VERY IMPORTANT! - Make sure the files are named in an order that is sequential and alphabetically ordered. (Automatic under FineReader-as long as they were loaded in the correct order.) If your package allows it, your best bet is to name the files "001.png (or .tif), 002.png, 003.png, etc". (FineReader doesn't, you'll need to rename them later in the preprocessing section. It will name them sequentially but not in the exact format we need.) This will make it easier to keep the order straight and avoid gaps and holes in the naming system. (And besides, you'll need to get them into this format later anyway.)

For e-texts/.pdf files, you want to end up in the same place. If the page images are available as single page .tifs, .gifs, or .pngs you'll need to download them, convert them to .pngs, and make sure the filenames follow the correct format. If you have multi page images, you may need to split them first. With .pdf files you'll need to use one of the software utilities to extract the .tif (usually) images from the .pdf

Note: ABBYY FineReader OCR 6.0 is capable of working directly with .pdf files. You don't need to extract the images first. If you set up a batch, it will extract .tif images to the batch directory automatically as it is loading the .pdf files.
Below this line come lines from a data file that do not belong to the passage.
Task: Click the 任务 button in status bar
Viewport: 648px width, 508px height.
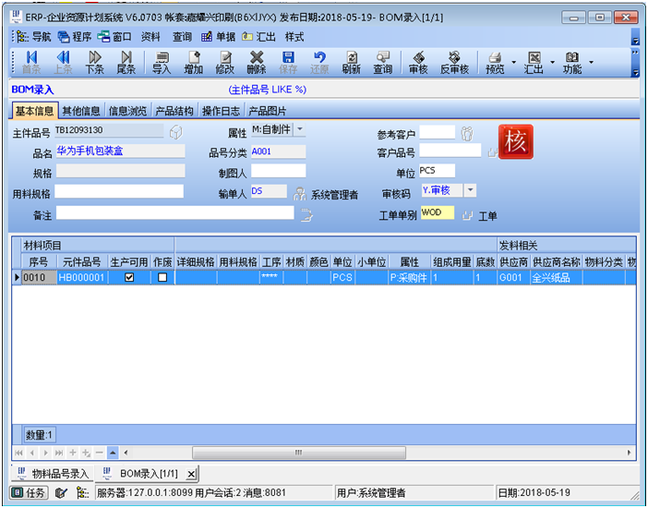Action: 30,493
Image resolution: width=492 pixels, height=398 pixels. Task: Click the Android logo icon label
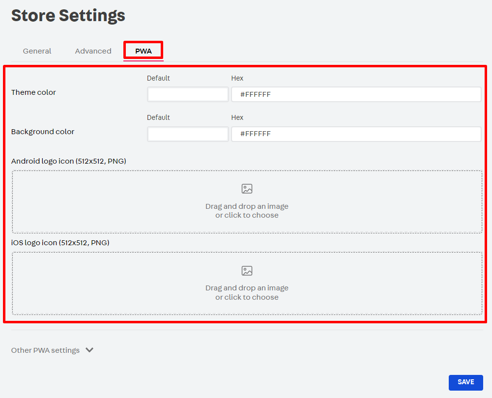[x=69, y=161]
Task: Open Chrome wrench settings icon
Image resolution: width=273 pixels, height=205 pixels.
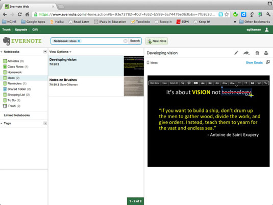Action: tap(268, 14)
These can then be converted to .pngs for later use.

For more help with ABBYY FineReader, please see our FineReader Tips and Tricks forum topic.

Whew! I've got the image files done. What's next?

Now you've got to run the images through an OCR (Optical Character Recognition) program. Again, there are too many programs out there to give useful specific directions for them all. You will need to wind up at the same place though the path you take may be different.

If you don't have an OCR package, you can take advantage of the DP OCR Pool. Other DP volunteers who do have OCR packages are more than happy to OCR images on your behalf.

Assuming you DO have OCR software...

If you used FineReader for the scanning, you've already set up a batch and the images are already there.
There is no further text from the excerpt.